Friday, April 06, 2007

Rejection of ALL claims in final OA occurs in about 12% of re-exams

Relevant to the first Office Action in the re-examination of the WARF patents, californiastemcellreport has text:

"'It's a big thing,' said Paul Lesko, patent attorney with SimmonsCooper in East Alton, Ill. 'Most times there will be at least an amendment, if the patent survives,' although the process could take years.

"'When it comes to a [final PTO action], I'd say a wholesale rejection is more common than anything else,' Lesko said, especially with patents that contain claims that are fewer in number, like WARF's.


IPBiz tried to post a comment on californiastemcellreport based on a previous post on californiastemcellreport:

"Re-examinations brought about by a third party, as this one was, result in all the patent claims being canceled 12 percent of the time, said Brigid Quinn, a spokeswoman for the patent office. In another 59 percent of cases, smaller changes are made. Ms. Quinn said the patent office receives 400 to 500 requests for re-examinations each year and grants 90 percent of them.

This comment didn't go up. [Two of the last four IPBiz comments didn't go up.]

Issues of what ACTUALLY was done in the Hogan patent cited against Thomson appear in an earlier IPBiz post.

MATERIAL PROVIDED:
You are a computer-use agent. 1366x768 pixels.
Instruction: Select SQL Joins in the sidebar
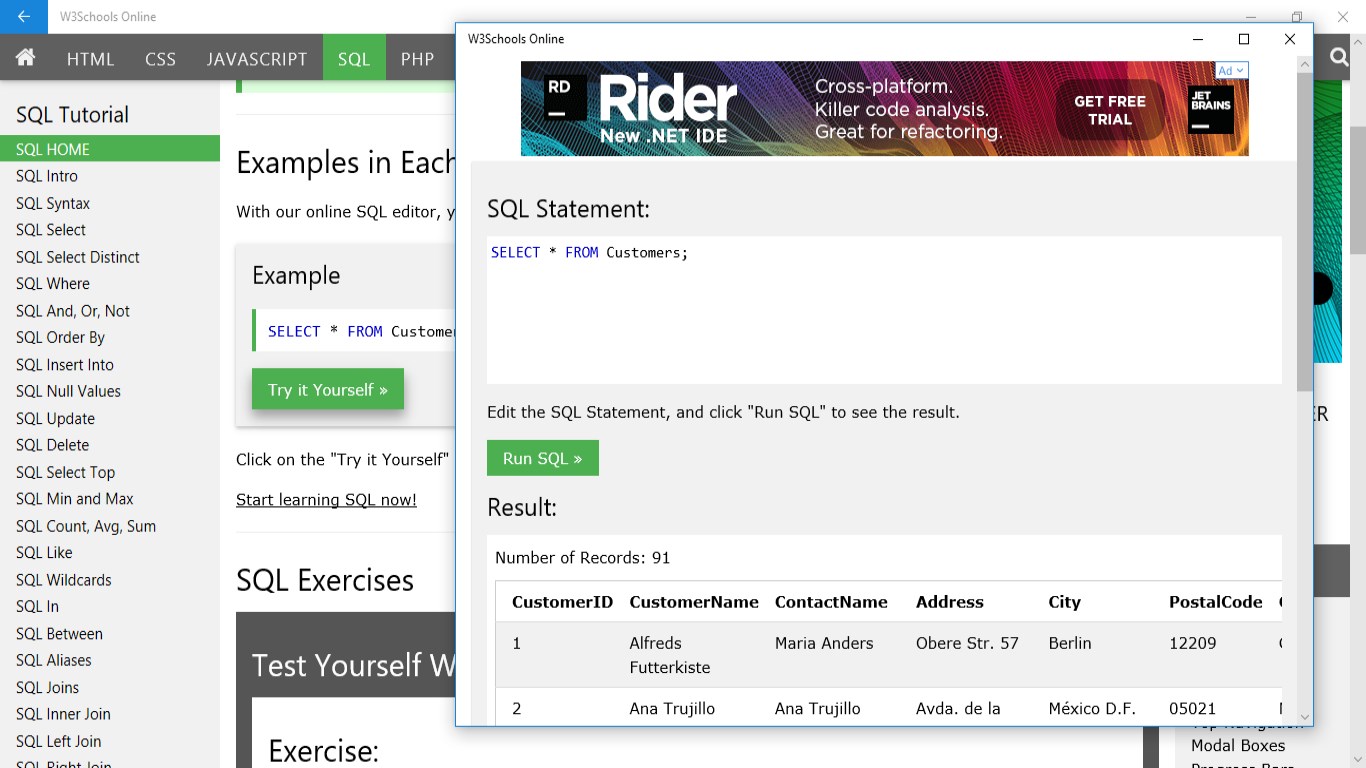point(46,687)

INSTRUCTIONS FOR THE TASK: Continue the post above about re-examination of the WARF stem cell patents, starting after its final sentence and ignoring the listing.

WRITTEN ANSWER:
The Scientist did publish some comments:

Of the text --The USPTO issued rejections based not only on prior art documents filed with the petition for reexamination, but also based on additional references newly found by the USPTO which brought into question the novelty and non-obviousness of Thomson’s original patent claims. To support their petition, the petitioners for reexamination of the patents cited several prior art documents, including papers published between 1982 and 1990 that detail a process for deriving embryonic stem cells from mammals. In addition, Dr. Jeanne Loring of the Burnham Institute, a well respected and world renowned stem cell research scientist, submitted supporting evidence to the USPTO. --, a discussion of the rejection in re-examination of the claims of US 5,843,780 appears at
http://ipbiz.blogspot.com/2007/04/first-office-action-rejects-claims-of.html

Of -- on additional references newly found by the USPTO which brought into question the novelty and non-obviousness of Thomson’s original patent claims. --, the NEWLY APPLIED reference in the re-exam of the '780 was a paper by Bongso which

#1. was cited in the '780 patent [Bongso, et al., "Isolation and culture of inner cell mass cells from human blastocysts", Human Reproduction, 9:2110-2117, 1994. ]
#2. was mis-cited in the re-exam [9 Human Reproduction 2110 (1984), not exactly showing great care in proofreading NOW or analysis at the time of the application.]

Of --from mammals--, the key text at issue with the Williams patent is --from animals including, but not limited to, humans and a number of other animal species such as birds (e.g. chickens), mice, sheep, pigs, cattle, goats and fish.-- There is going to be a major league enablement issue of Williams as to "humans."

Separately, the declaration of Loring played no part in the rejections.

Although it is certainly correct to say the issue is the novelty and nonobviousness of the claims of Thomson / WARF, one notes that a manner to establish this will be evaluating the enablement of the cited prior art.